Deciding on the Best Candidate for the Job

  1. Notwithstanding discrimination laws, employers may always hire the best-qualified candidate for the job.

  2. The important thing is to be able to explain how the one who was hired really had the best qualifications and was the best "fit" for the position in terms of legitimate, job-related factors.

  3. That, of course, requires a very close and careful look at the job applications and other information about applicants and a meticulous consideration of all factors that are relevant to the job, such as minimum qualifications, prior experience, availability, and work ethic (job reference checks can be helpful there).

  4. A hiring standard that results in exclusion of an applicant on the basis of race, color, religion, age, gender, national origin, disability, or genetic information is suspect and presents a risk of an EEO claim or lawsuit unless there is a bona fide occupational qualification (BFOQ) dictating that one type of person be favored over other types of people for a position; thus, leave minority status out of the hiring decision to the greatest extent possible.
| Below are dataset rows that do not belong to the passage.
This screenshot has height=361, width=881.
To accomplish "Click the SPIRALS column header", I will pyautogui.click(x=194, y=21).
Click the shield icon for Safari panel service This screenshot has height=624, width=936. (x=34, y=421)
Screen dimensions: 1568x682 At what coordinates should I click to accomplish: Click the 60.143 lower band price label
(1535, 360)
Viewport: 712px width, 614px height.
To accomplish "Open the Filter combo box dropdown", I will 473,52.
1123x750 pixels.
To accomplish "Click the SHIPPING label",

The burden of proving that a BFOQ exists is on the employer.

  5. In general, employers do not have to explain why they are not hiring a particular applicant (exception: applicants turned down due to an adverse background or credit check covered by the FCRA - see the discussion on the FCRA in the topic "References and Background Checks" for more details).

  6. It is usually best to restrict any explanations to short and factual, non-inflammatory statements such as "you seem to have some good qualifications. However, the one we hired better fit the requirements we had at this time. Please check back with us about any openings we might have in the future. Thank you."

  7. Try to avoid ever using the term "overqualified" to explain why a person is not suitable for hire - the EEOC and the TWC Civil Rights Division consider that to be potential evidence of age discrimination.